By Mary Agnes Carey, CQ HealthBeat

January 10, 2007 -- Witnesses representing business, labor, and think tanks asked Congress on Wednesday for help with controlling health care costs and reducing the number of uninsured Americans.

"We don't have a problem, we have a crisis. And it's getting worse," Service Employees International Union President Andrew L. Stern told the Senate Health, Education, Labor and Pensions (HELP) Committee. "The solution is no longer a matter of policy—but politics."

Stern and other witnesses repeated well-known problems with the nation's health care system, such as rising costs, variations in quality, and a continued increase in the number of uninsured. Families worry over the cost of health care—and fear the economic chaos a loss of coverage could cause—and businesses say the cost of health care is hurting their ability to compete in the global marketplace.

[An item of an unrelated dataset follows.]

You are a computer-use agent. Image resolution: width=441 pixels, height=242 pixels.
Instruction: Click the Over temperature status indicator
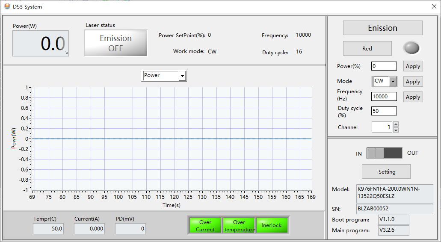[x=239, y=226]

Larry Burton, executive director of the Business Roundtable, an association of chief executive officers, said a comprehensive overhaul of the nation's health care system should include items such as greater focus on information technology, wellness initiatives, and consumer-directed health care.

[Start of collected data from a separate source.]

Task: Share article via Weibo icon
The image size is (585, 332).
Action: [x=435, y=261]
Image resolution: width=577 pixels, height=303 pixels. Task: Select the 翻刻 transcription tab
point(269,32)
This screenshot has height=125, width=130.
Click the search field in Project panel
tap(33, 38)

Sen. Edward M. Kennedy, D-Mass., who will be chairman of the HELP panel in the 110th Congress, said Wednesday's session was one of several planned for the weeks ahead to give committee members a chance to talk with experts from fields under the panel's jurisdiction.

Kennedy said Congress must take action to give all Americans health care coverage by 2010, adding that a plan recently adopted by his home state could serve as an example of how partisan and ideological divisions could be resolved for the common good.

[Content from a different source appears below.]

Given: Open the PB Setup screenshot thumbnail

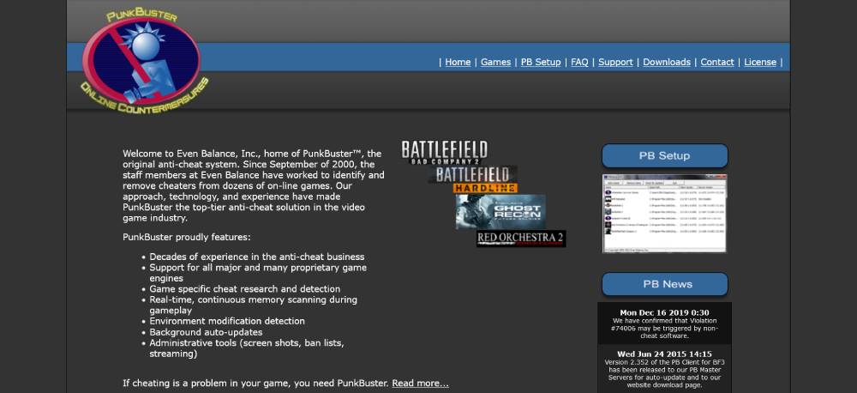Looking at the screenshot, I should (664, 214).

By the end of February, more than 100,000 Massachusetts residents who did not previously have health care coverage will be covered thanks to the plan, said John McDonough, executive director of Health Care for All, a Massachusetts group that supports the state's universal health care plan.

McDonough said the state's plan of shared responsibility—between government, individuals and employers—has helped make it successful.

Kennedy said it was critical for Congress to take action now to cover the nation's uninsured.

"The stakes couldn't be higher," he said. "Too many trends in health care are going in the wrong direction. Insurance coverage is down. Costs are up, and America is heading to the bottom of the league of major nations in important measures of the quality of care."

Witnesses urged lawmakers to act this year to reauthorize and fully fund the State Children's Health Insurance Program, which they said had proved to be a success in its first 10 years of implementation in providing health care coverage to millions of children who would not have it otherwise.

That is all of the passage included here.